Start of Block
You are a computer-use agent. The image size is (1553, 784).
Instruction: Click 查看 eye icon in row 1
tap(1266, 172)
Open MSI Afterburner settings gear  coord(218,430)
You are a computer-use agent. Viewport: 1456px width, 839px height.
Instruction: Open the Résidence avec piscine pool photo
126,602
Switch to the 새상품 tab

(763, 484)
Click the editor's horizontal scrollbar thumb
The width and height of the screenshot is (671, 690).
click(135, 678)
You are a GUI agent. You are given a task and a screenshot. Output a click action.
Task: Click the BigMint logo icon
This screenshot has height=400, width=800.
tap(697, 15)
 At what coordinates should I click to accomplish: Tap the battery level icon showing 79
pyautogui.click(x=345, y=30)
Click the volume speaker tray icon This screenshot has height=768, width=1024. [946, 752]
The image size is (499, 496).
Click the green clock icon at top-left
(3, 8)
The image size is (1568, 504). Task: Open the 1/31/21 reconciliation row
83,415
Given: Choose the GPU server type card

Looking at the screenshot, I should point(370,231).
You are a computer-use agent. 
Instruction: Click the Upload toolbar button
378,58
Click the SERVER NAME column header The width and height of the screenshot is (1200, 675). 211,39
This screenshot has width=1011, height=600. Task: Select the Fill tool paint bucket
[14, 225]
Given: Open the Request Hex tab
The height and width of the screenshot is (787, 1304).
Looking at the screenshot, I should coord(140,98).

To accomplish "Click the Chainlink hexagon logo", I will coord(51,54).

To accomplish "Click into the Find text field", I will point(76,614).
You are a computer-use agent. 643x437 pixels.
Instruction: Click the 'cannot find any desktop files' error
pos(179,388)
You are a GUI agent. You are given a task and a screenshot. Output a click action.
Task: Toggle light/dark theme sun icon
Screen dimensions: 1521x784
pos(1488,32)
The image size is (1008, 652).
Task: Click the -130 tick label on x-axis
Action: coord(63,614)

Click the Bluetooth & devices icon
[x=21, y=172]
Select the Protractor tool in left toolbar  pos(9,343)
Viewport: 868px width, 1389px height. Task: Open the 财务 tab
End of Block
**About this task:** Write all of the records out again exactly.

**Exercise answer:**
You are a computer-use agent. The image size is (1553, 784).
Instruction: Click 查看 eye icon in row 1
tap(1266, 172)
Open MSI Afterburner settings gear  coord(218,430)
You are a computer-use agent. Viewport: 1456px width, 839px height.
Instruction: Open the Résidence avec piscine pool photo
126,602
Switch to the 새상품 tab

(763, 484)
Click the editor's horizontal scrollbar thumb
The width and height of the screenshot is (671, 690).
click(135, 678)
You are a GUI agent. You are given a task and a screenshot. Output a click action.
Task: Click the BigMint logo icon
This screenshot has height=400, width=800.
tap(697, 15)
 At what coordinates should I click to accomplish: Tap the battery level icon showing 79
pyautogui.click(x=345, y=30)
Click the volume speaker tray icon This screenshot has height=768, width=1024. [946, 752]
The image size is (499, 496).
Click the green clock icon at top-left
(3, 8)
The image size is (1568, 504). Task: Open the 1/31/21 reconciliation row
83,415
Given: Choose the GPU server type card

Looking at the screenshot, I should point(370,231).
You are a computer-use agent. 
Instruction: Click the Upload toolbar button
378,58
Click the SERVER NAME column header The width and height of the screenshot is (1200, 675). 211,39
This screenshot has width=1011, height=600. Task: Select the Fill tool paint bucket
[14, 225]
Given: Open the Request Hex tab
The height and width of the screenshot is (787, 1304).
Looking at the screenshot, I should coord(140,98).

To accomplish "Click the Chainlink hexagon logo", I will coord(51,54).

To accomplish "Click into the Find text field", I will point(76,614).
You are a computer-use agent. 643x437 pixels.
Instruction: Click the 'cannot find any desktop files' error
pos(179,388)
You are a GUI agent. You are given a task and a screenshot. Output a click action.
Task: Toggle light/dark theme sun icon
Screen dimensions: 1521x784
pos(1488,32)
The image size is (1008, 652).
Task: Click the -130 tick label on x-axis
Action: coord(63,614)

Click the Bluetooth & devices icon
[x=21, y=172]
Select the Protractor tool in left toolbar  pos(9,343)
Viewport: 868px width, 1389px height. Task: Open the 财务 tab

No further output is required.